By integrating these best practices, actionable implementation steps, and collaborative strategies, organizations can operationalize AI in a manner that is secure, adaptive, and forward-thinking. This comprehensive approach not only translates high-level principles into practical outcomes but also establishes a resilient framework for sustaining competitive innovation and meeting national security imperatives in a rapidly evolving technological landscape.

Agile AI Adoption and Implementation Framework: A FLEXible and SMART Roadmap for Action

FLEX (Flexible Lifecycle Execution Framework) is an agile AI adoption and implementation framework that serves as a practical navigation tool designed to guide organizations through every phase of integrating AI solutions with agility. It is not a governance model; rather, it provides clear, actionable steps to help agencies adopt advanced AI models from the private sector while ensuring alignment with national security imperatives and maintaining competitive advantage against adversaries.

To further enhance efficiency and reduce redundancy, this framework integrates SMART (Systematic Mapping And Reuse Toolkit), a tool that maps and categorizes AI use cases based on risk and operational overlap. By leveraging SMART, agencies can reuse testing outcomes from low-risk applications to streamline the evaluation of higher-risk scenarios, operationally similar scenarios, or shared technical characteristics scenarios, ensuring rapid adaptation and continuous improvement.

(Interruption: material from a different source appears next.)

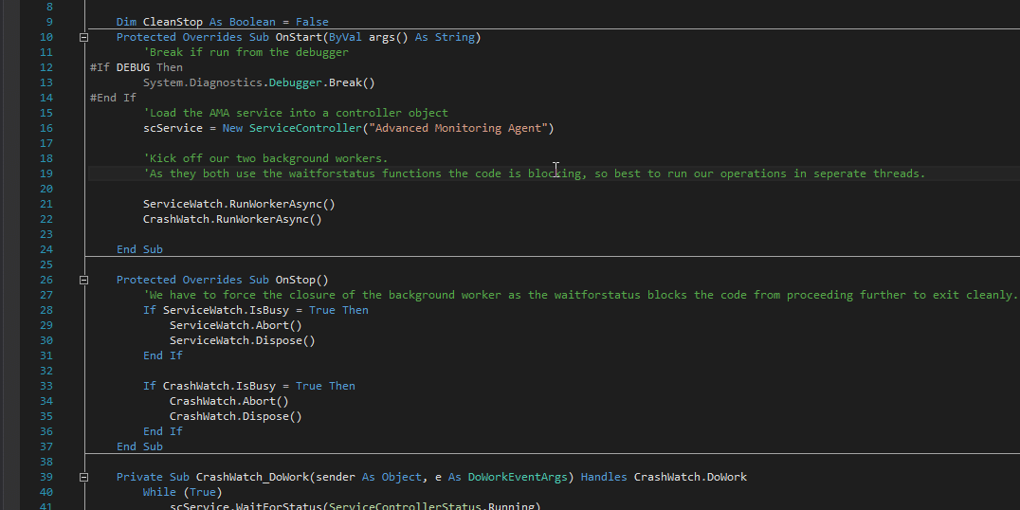This screenshot has height=510, width=1020.
Task: Collapse the OnStart sub outlining box
Action: (83, 38)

FLEX (Flexible Lifecycle Execution) Framework22

FLEX is structured around three primary layers—Technology, Operations, and Policy/Legal—and embeds six essential crosscutting themes (Data, Models, Metrics, Visibility, Security, and Compliance) across five lifecycle stages. It details activities across each lifecycle stage, ensuring that each element of the framework translates into practical, measurable actions, and draws from Institutional Review Board (IRB) principles to ensure that AI adoption and implementation is conducted appropriately, with ongoing oversight and risk assessment mechanisms. A decision point at the end of each lifecycle stage determines whether the project progresses to the next phase. If all criteria and objectives are met, the project advances; otherwise, unresolved issues must be addressed before proceeding. If the project is no longer viable, termination is a viable outcome to prevent wasted resources. The objective and action steps required for each stage outlined below.

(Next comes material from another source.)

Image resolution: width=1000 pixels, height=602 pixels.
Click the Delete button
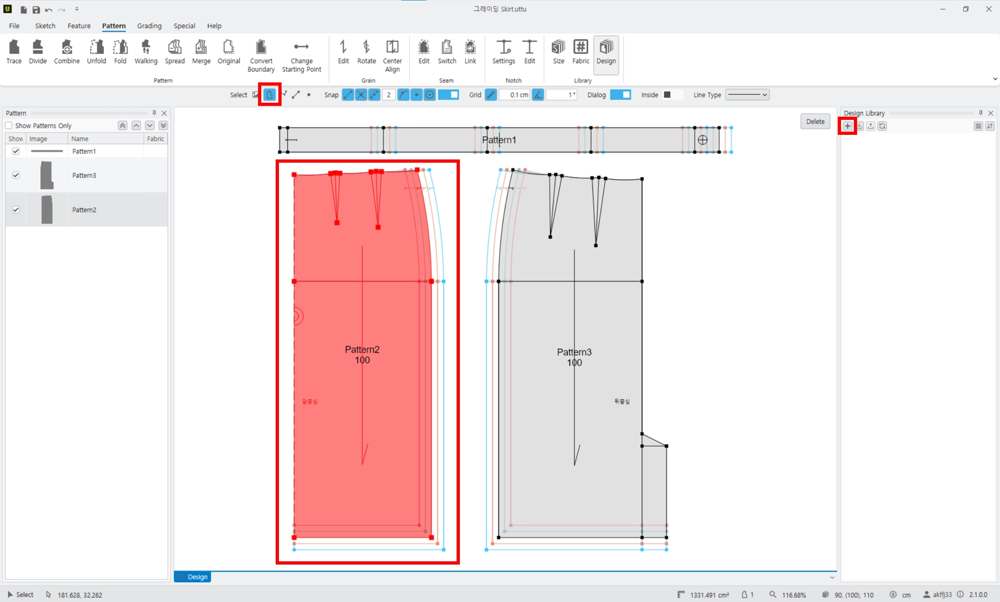815,121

Stage 1: Planning and Assessment

Objectives:

Complete initial scoping, stakeholder engagement, continuous risk assessment, and market research.

Action Steps:

  • Define Objectives and Scope:
    • Clearly articulate the AI use case, mission needs, and intended outcomes.
    • Identify and document key stakeholders, including internal teams and external partners.
  • Stakeholder Engagement and Market Research:
    • Convene initial advisory and external review boards to guide planning
    • Conduct market research to understand competitive benchmarks, user needs, and industry best practices.
    • Identify users in each part of the adoption curve (innovators, early adopters, early majority, late majority, laggards) and their respective access levels. Also identify the cross-functional team.
    • Establish communication channels for ongoing multidisciplinary input.
  • Initial Risk and Compliance Guidance:
    • Perform a preliminary risk analysis that includes identifying potential technical, operational, and legal risks.
    • Define relevant infrastructure, regulatory, compliance, and security requirements early on.
    • Establish baseline performance metrics (e.g., data quality, model responsiveness) using insights from market research.

Stage 2: Design and Development

Objectives:

Translate planning insights into a concrete design that encompasses both conceptual planning and detailed technical execution.

Action Steps:

  • Conceptual Design:
    • Draft a high-level design document incorporating stakeholder requirements, early risk insights, market research findings, and operational needs.
      • Outline key architectural principles with an emphasis on security, compliance, and visibility.
  • Detailed Technical Development:
    • Develop detailed technical specifications, prototypes, and system architecture diagrams.
    • Integrate iterative feedback loops (from technical, operational, and legal perspectives) to continuously refine the design.
    • Build in technical safeguards (e.g., cybersecurity measures, interpretability features) to support operational robustness.
  • Documentation and Standardization:
    • Create comprehensive design documentation (e.g., design cards) that concisely summarizes key system design elements and facilitates clear communication among stakeholders throughout the development process.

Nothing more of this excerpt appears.